Short problem
Reproduce the data below verbatim, starting with the line that contains "Kreatív hobby termékek (101, 305)" and continuing through the line that contains "Adatkezelési tájékoztató", with both of those lines included.

# Data section start

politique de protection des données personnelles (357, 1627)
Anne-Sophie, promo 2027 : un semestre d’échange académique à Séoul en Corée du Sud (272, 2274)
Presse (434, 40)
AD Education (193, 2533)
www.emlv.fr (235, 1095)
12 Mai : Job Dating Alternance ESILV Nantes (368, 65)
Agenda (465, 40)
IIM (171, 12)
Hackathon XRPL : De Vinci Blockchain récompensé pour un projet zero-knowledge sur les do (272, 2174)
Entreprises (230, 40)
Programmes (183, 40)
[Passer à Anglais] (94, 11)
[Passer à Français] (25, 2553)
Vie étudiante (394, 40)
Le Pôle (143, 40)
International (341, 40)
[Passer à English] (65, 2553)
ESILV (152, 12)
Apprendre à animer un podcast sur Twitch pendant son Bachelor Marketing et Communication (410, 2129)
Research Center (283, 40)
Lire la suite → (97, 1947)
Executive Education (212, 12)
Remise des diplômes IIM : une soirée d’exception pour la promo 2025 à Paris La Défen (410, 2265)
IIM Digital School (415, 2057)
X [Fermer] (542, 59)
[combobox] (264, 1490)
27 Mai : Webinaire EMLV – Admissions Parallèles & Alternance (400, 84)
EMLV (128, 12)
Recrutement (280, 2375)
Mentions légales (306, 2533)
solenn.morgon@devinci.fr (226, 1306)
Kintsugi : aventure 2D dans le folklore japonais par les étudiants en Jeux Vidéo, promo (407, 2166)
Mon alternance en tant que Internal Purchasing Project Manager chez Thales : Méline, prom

# Data section end
# Data section start

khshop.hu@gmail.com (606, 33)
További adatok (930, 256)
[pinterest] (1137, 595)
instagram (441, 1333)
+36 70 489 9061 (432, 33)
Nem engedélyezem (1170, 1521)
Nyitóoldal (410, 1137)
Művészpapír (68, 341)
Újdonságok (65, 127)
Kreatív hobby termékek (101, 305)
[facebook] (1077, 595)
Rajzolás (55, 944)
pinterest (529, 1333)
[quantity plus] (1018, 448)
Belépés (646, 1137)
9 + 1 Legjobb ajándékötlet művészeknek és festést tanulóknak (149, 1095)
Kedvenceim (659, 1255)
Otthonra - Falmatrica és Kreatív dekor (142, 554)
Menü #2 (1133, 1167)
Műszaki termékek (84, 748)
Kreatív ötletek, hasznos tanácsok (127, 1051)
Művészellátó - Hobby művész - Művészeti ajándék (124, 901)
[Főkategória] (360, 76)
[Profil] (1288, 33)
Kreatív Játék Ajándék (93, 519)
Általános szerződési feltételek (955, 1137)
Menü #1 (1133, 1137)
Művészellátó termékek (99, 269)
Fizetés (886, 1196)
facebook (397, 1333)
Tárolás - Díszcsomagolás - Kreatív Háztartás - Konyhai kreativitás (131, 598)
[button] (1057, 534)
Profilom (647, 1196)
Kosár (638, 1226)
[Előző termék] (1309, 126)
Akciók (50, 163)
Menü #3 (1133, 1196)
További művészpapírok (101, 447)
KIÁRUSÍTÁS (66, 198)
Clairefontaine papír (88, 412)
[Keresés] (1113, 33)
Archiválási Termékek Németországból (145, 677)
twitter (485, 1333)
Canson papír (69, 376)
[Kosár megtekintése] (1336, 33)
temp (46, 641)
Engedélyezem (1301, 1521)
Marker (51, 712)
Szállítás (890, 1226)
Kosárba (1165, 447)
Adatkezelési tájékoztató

# Data section end
# Data section start

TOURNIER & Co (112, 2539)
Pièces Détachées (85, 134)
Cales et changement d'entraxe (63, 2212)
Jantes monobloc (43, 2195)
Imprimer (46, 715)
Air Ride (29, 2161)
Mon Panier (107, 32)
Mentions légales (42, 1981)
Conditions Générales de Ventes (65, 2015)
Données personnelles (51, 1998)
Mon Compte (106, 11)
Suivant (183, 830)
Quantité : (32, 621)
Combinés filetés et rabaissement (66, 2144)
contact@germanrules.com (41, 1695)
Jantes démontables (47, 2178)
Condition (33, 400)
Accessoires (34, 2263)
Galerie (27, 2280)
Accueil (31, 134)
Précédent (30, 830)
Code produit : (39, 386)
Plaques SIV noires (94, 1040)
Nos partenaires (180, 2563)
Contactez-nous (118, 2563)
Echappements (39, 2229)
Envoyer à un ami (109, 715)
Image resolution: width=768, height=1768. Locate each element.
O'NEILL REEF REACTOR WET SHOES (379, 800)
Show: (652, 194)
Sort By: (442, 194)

# Data section end

Answer in full
Kreatív hobby termékek (101, 305)
[facebook] (1077, 595)
Rajzolás (55, 944)
pinterest (529, 1333)
[quantity plus] (1018, 448)
Belépés (646, 1137)
9 + 1 Legjobb ajándékötlet művészeknek és festést tanulóknak (149, 1095)
Kedvenceim (659, 1255)
Otthonra - Falmatrica és Kreatív dekor (142, 554)
Menü #2 (1133, 1167)
Műszaki termékek (84, 748)
Kreatív ötletek, hasznos tanácsok (127, 1051)
Művészellátó - Hobby művész - Művészeti ajándék (124, 901)
[Főkategória] (360, 76)
[Profil] (1288, 33)
Kreatív Játék Ajándék (93, 519)
Általános szerződési feltételek (955, 1137)
Menü #1 (1133, 1137)
Művészellátó termékek (99, 269)
Fizetés (886, 1196)
facebook (397, 1333)
Tárolás - Díszcsomagolás - Kreatív Háztartás - Konyhai kreativitás (131, 598)
[button] (1057, 534)
Profilom (647, 1196)
Kosár (638, 1226)
[Előző termék] (1309, 126)
Akciók (50, 163)
Menü #3 (1133, 1196)
További művészpapírok (101, 447)
KIÁRUSÍTÁS (66, 198)
Clairefontaine papír (88, 412)
[Keresés] (1113, 33)
Archiválási Termékek Németországból (145, 677)
twitter (485, 1333)
Canson papír (69, 376)
[Kosár megtekintése] (1336, 33)
temp (46, 641)
Engedélyezem (1301, 1521)
Marker (51, 712)
Szállítás (890, 1226)
Kosárba (1165, 447)
Adatkezelési tájékoztató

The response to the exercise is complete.